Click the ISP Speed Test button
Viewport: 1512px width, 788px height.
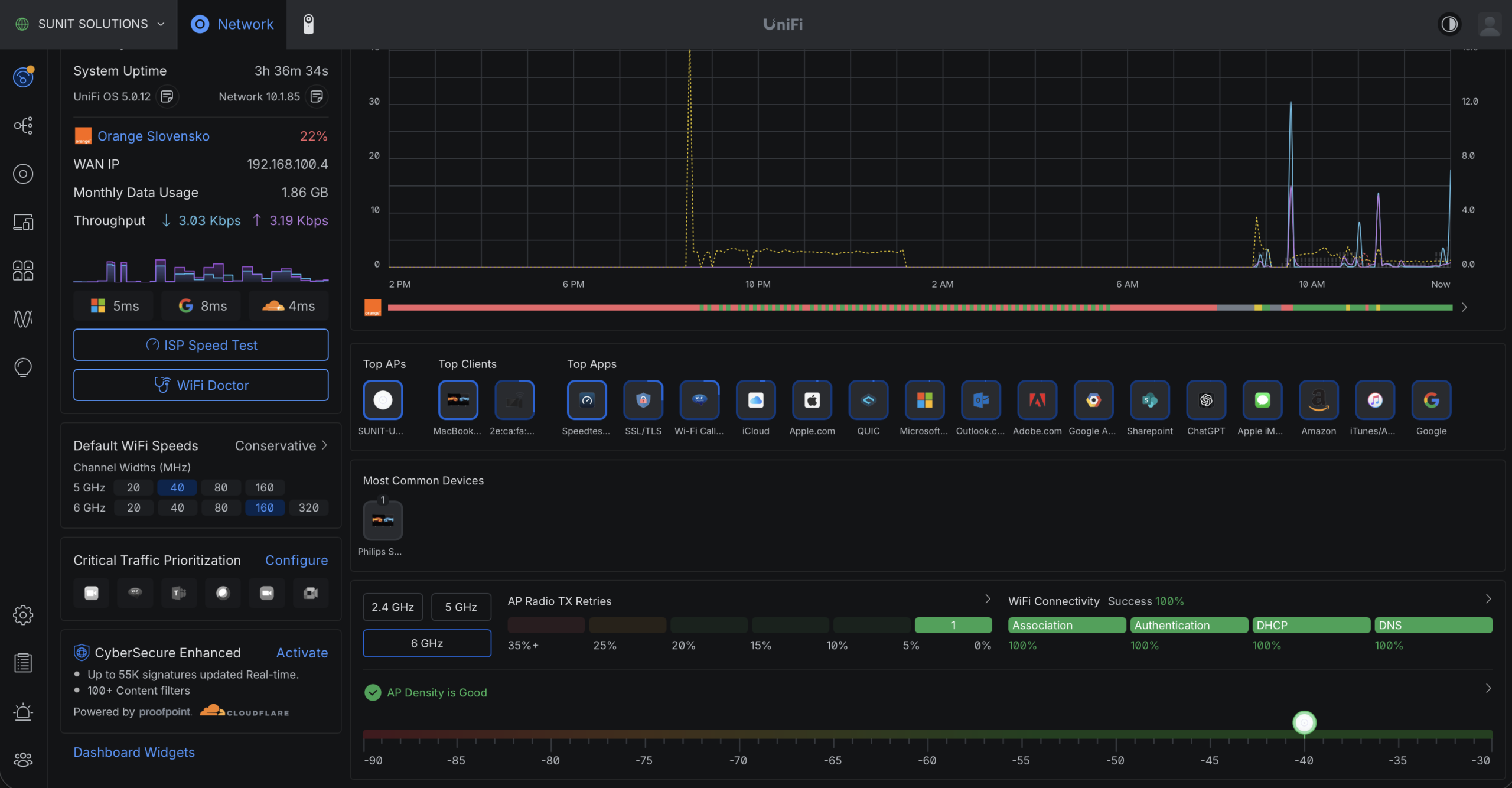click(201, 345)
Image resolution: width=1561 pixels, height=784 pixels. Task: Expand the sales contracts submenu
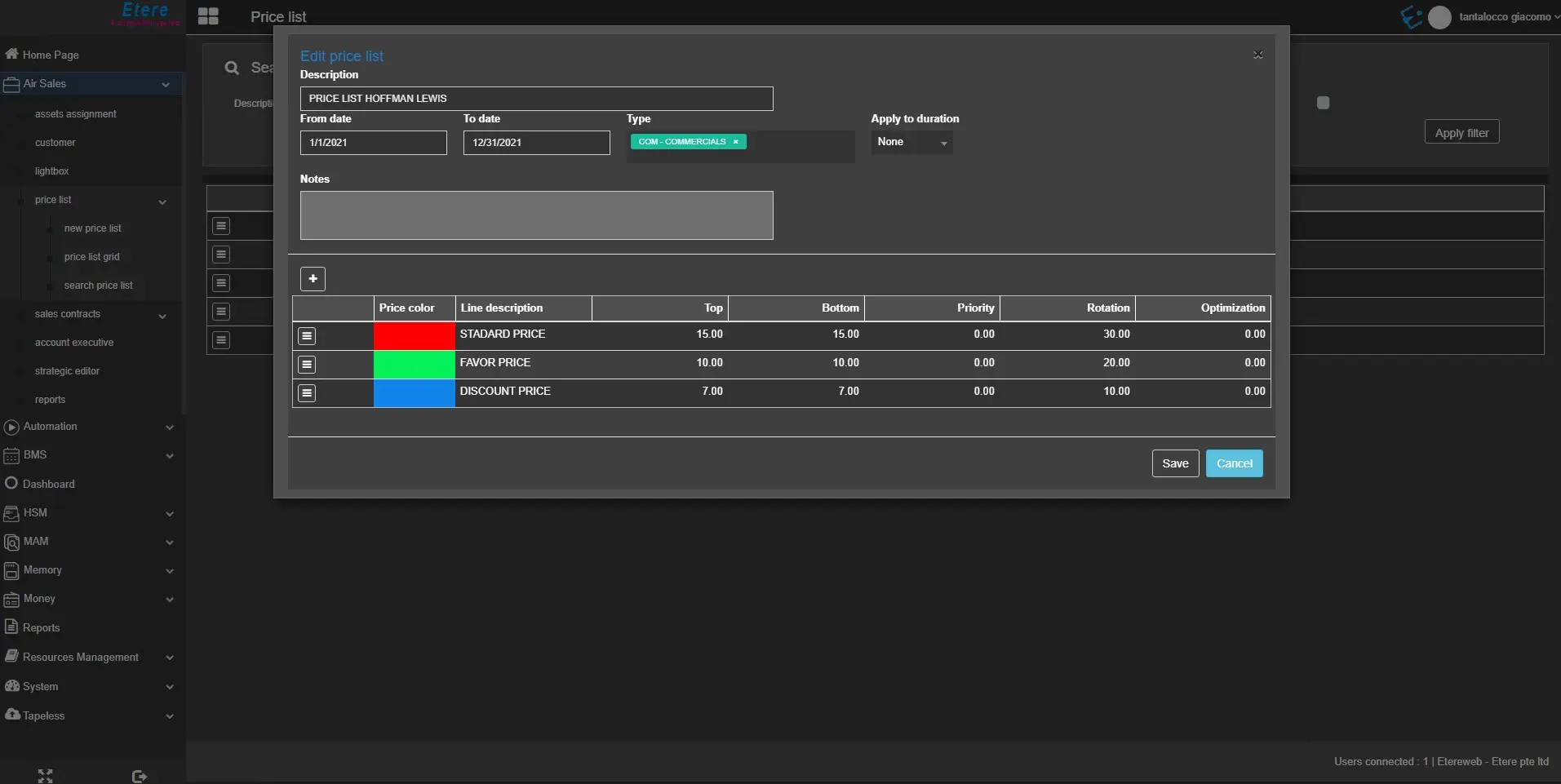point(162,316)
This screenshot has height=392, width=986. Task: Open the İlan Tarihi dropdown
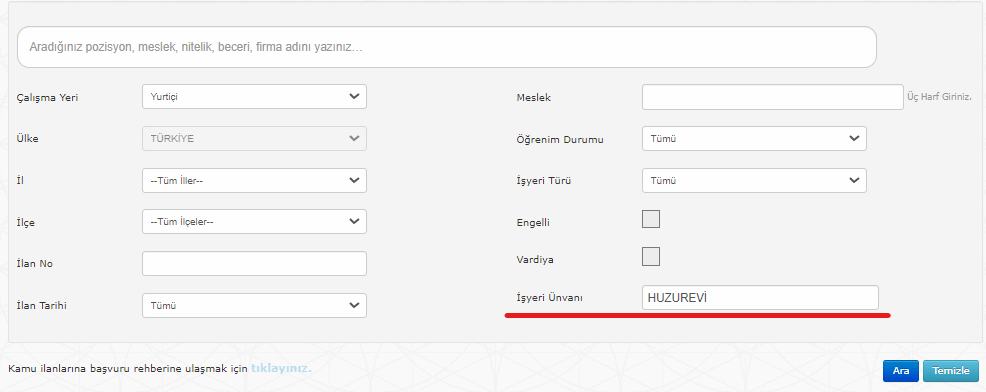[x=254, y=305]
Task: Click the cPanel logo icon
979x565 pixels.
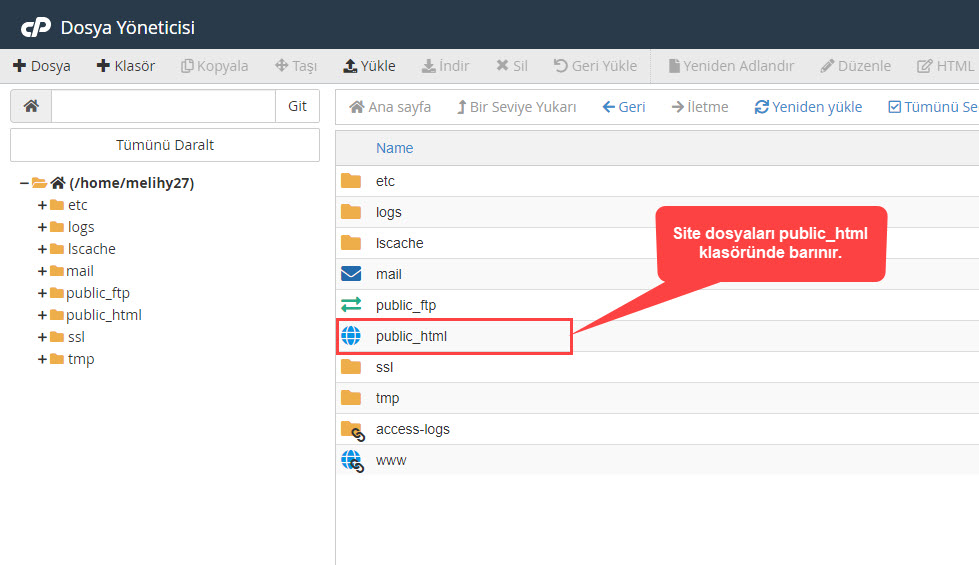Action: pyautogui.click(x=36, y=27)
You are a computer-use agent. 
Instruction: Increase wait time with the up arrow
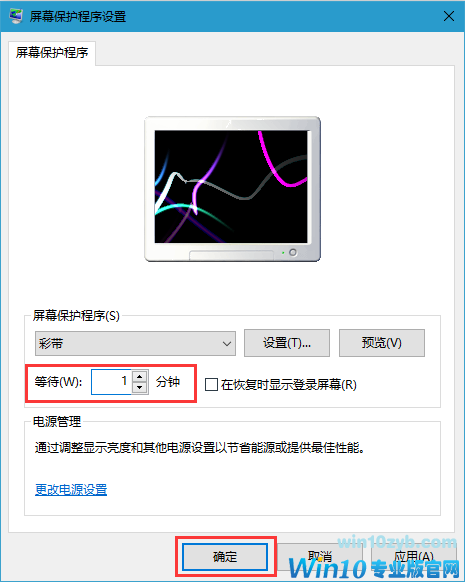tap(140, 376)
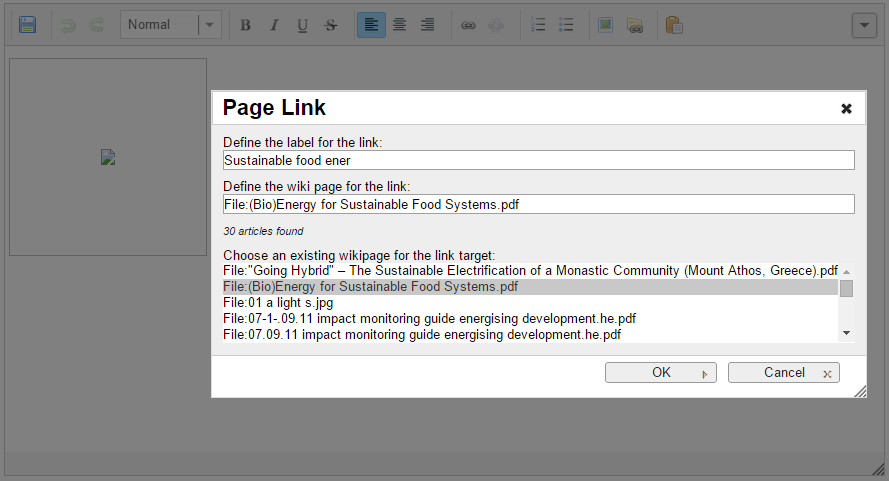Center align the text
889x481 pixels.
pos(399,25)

::::

### STATED EXERCISE
Convert the listing above into a Markdown table with the columns Row and Line, numbering each row and skipping blank lines. Leave the pictures out.

### ANSWER TO THIS EXERCISE
| Row | Line |
|---|---|
| 1 | Click the ISP Speed Test button |
| 2 | Viewport: 1512px width, 788px height. |
| 3 | click(201, 345) |
| 4 | Image resolution: width=1561 pixels, height=784 pixels. Task: Expand the sales contracts submenu |
| 5 | point(162,316) |
| 6 | This screenshot has height=392, width=986. Task: Open the İlan Tarihi dropdown |
| 7 | [x=254, y=305] |
| 8 | Task: Click the cPanel logo icon |
| 9 | 979x565 pixels. |
| 10 | Action: pyautogui.click(x=36, y=27) |
| 11 | You are a computer-use agent.  |
| 12 | Instruction: Increase wait time with the up arrow |
| 13 | tap(140, 376) |
| 14 | Center align the text |
| 15 | 889x481 pixels. |
| 16 | pos(399,25) |